Qwen3.6-35B-A3B Beats Claude Opus 4.7 in SVG Generation (2026 Test)
In a landmark 2026 test conducted by developer and journalist Simon Willison, Qwen3.6-35B-A3B outperformed Anthropic’s Claude Opus 4.7 in generating precise SVG illustrations using locally run quantized models on a MacBook Pro M5 via LM Studio. The benchmark — initially a satirical prompt asking models to render a pelican riding a bicycle — evolved into a rigorous test of visual reasoning, prompt adherence, and creative nuance in SVG generation.
Why the Pelican Benchmark Is Misleading (But Revealing)
While the "pelican riding a bicycle" prompt began as humor, its persistence among AI researchers stems from its ability to expose flaws in geometric understanding, context retention, and stylistic interpretation. Qwen3.6-35B-A3B delivered a structurally accurate bicycle frame with correct wheel alignment, atmospheric clouds, and a comically detailed pelican with a pouch that sagged naturally. Claude Opus 4.7, despite its size and cloud advantages, consistently distorted the frame, misaligned wheels, and produced flat, lifeless compositions — even with thinking_level: max prompts.
How LM Studio Enables Local LLM Testing
Both models were tested using LM Studio with GGUF-quantized versions, allowing execution on consumer-grade hardware without cloud dependency. This setup eliminated API latency and proprietary biases, revealing Qwen3.6-35B-A3B’s true capability: a 20.9GB model outperforming a proprietary, cloud-only model in fine-grained visual tasks. The test underscores how quantization no longer equals reduced quality — especially in creative domains like SVG generation.

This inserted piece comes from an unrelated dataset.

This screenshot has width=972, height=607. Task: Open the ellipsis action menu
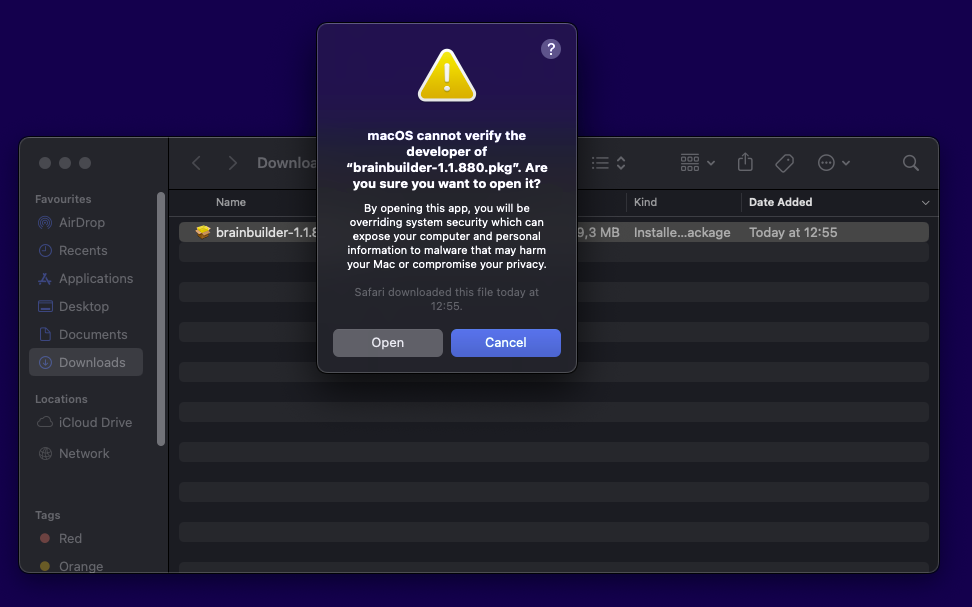pos(833,162)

SVG Generation vs. PNG in AI Image Tasks
Unlike pixel-based PNG outputs, SVGs demand precise vector logic: coordinate accuracy, path definitions, and scalable elements. Qwen3.6-35B-A3B didn’t just generate a visual — it authored clean, comment-annotated SVG code, including <!-- Sunglasses on flamingo! --> when prompted with "flamingo on a unicycle." Claude Opus 4.7’s output, while technically valid, lacked humor, annotation, or stylistic flair — proving that creativity isn’t just about pixels, but about intent and context.
Local LLMs Are Reshaping Generative AI
Qwen3.6-35B-A3B’s victory signals a paradigm shift: open-weight, locally deployable models are closing the gap with proprietary giants in nuanced generative tasks. For developers, this means high-fidelity SVG generation no longer requires expensive cloud APIs. With tools like LM Studio and Hugging Face’s quantized model hub, creative AI is becoming democratized — and more transparent.

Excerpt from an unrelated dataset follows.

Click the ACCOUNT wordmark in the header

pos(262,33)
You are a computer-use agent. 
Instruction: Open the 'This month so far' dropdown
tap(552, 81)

Did Qwen Overfit the Benchmark?
Skeptics suggested Qwen’s team may have trained on Willison’s public prompts. But Willison tested both models with a never-before-shared prompt: "Generate an SVG of a flamingo riding a unicycle with sunglasses and a bowtie." Qwen3.6-35B-A3B delivered a vibrant, personality-rich illustration — complete with annotated comments — while Claude Opus 4.7 produced a sterile, generic vector. This confirms broad creative reasoning, not targeted overfitting.
As AI image generation evolves, the line between joke and benchmark blurs. What began as satire now measures a model’s ability to understand whimsy, structure, and detail — qualities that define true intelligence. Qwen3.6-35B-A3B didn’t just win a test; it redefined what’s possible with local, open-weight models in 2026.